Quoted passage
▼▼▼

Morgan Frost, the other 1st-round pick, can help Flyers, too

Morgan Frost, the other 1st-round pick, can help Flyers, too

VOORHEES, N.J. — Morgan Frost was teeming with nerves.

The Flyers had just called his name on the night of the NHL draft, so emotions were running wild as he made his way to the spectacle's forefront at the United Center.

"It was pretty crazy," Frost said last week. "Walking up the stage, I thought I was going to fall over."

Unlike that concern, Frost has no trouble staying upright on the ice. His speed, skating and skills are what made him attractive to the Flyers, who selected the 18-year-old in the June draft with the 27th pick acquired via the Brayden Schenn trade.

With the deal, Frost became the Flyers' second first-round choice of the night, joining No. 2 overall pick Nolan Patrick. And similar to Patrick, Frost is a skilled forward that thrives when skill surrounds him. Put Frost with talent, and he'll make it better.

"I think I'm definitely a playmaker first," Frost said. "I think you're always going to see me with more assists than goals."

▲▲▲

Required action A
Which people does the article about Flyers draft pick Morgan Frost name? List every one.
Required action B
Carry the Morgan Frost draft article forward from its last paragraph.

Raw data
▼▼▼

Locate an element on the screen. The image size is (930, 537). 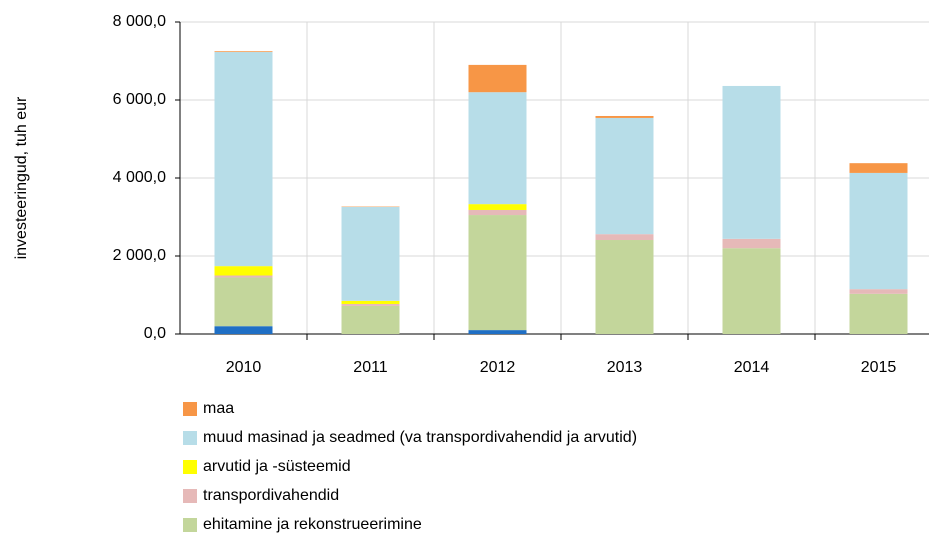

▲▲▲
▼▼▼

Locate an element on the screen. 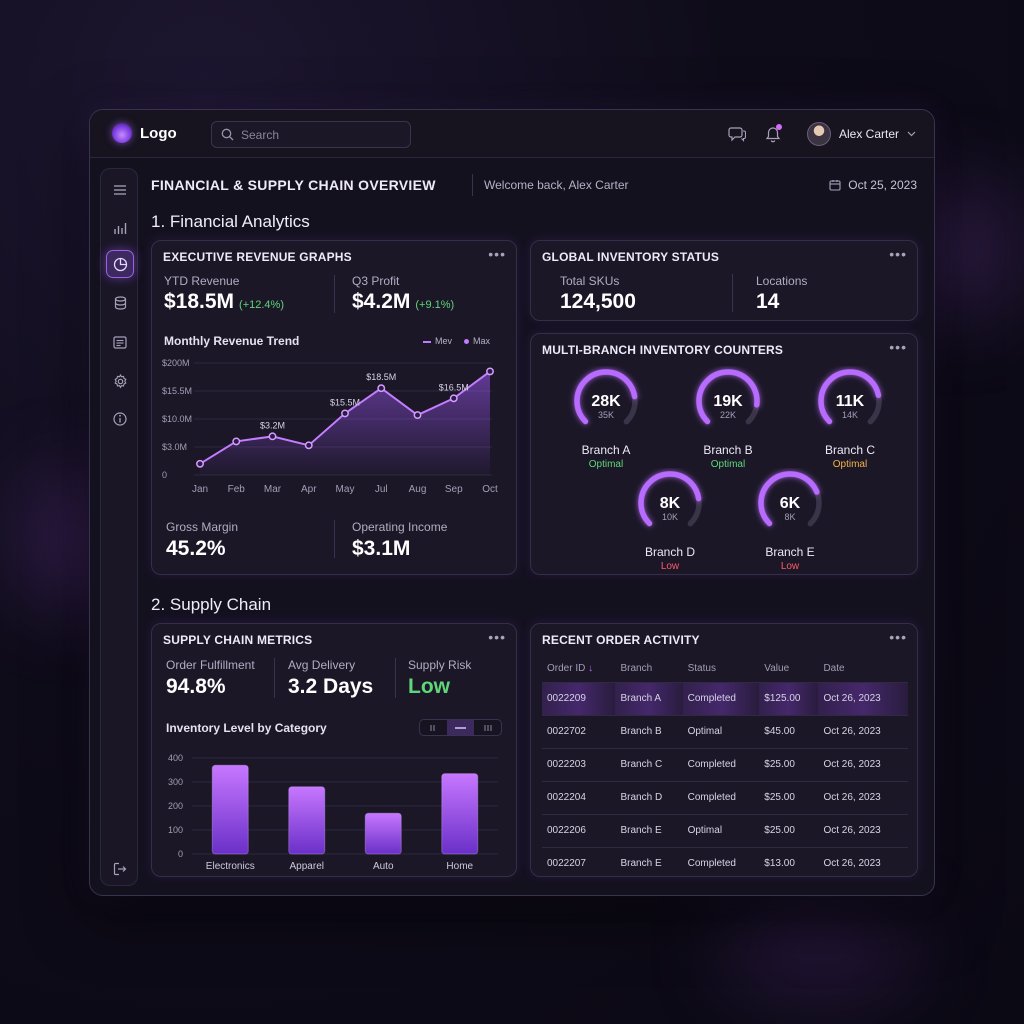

▲▲▲

Response area A
Morgan Frost, Brayden Schenn, Nolan Patrick

Response area B
That rung true last season when Frost put up 42 assists compared to 20 goals in 67 games with the Sault Ste. Marie Greyhounds of the OHL. Alongside Bruins 2015 first-round pick Zach Senyshyn, a bona-fide goal-scoring winger, Frost dished the puck plenty and also produced a 22-assist increase from his first year of junior play.

"Playing with a guy like Senyshyn definitely helps that stat because he's a goal scorer," Frost said. "I think for me, playing with a goal scorer is part of the best thing because I'm a guy that likes to distribute. At the same time, I feel like I can contribute offensively in terms of scoring, but I'm definitely a playmaker."

Frost provided glimpses of that ability through a variety of drills and competition at Flyers development camp, his first real taste of the NHL.

"It's super special," Frost said. "The first step on that ice obviously meant a lot to me. It's still pretty surreal for me to be here. I'm definitely excited."

Now with an NHL organization, Frost hopes to grow both physically and defensively. An offensive stalwart listed at 5-foot-11, 172 pounds, Frost was able to see how he can improve those areas after spending six days with the Flyers.

"Giving them an early view of our expectations as an organization of ways to improve their game, whether it's skill-wise or strength-wise," Flyers general manager Ron Hextall said of development camp.

"Being a pro and showing them ways to develop physically and as an athlete."

Over time, Frost wants to show he can be an all-situation center. He feels he has already started to with the Greyhounds, who will continue to give him greater responsibilities in 2017-18, including penalty-kill minutes.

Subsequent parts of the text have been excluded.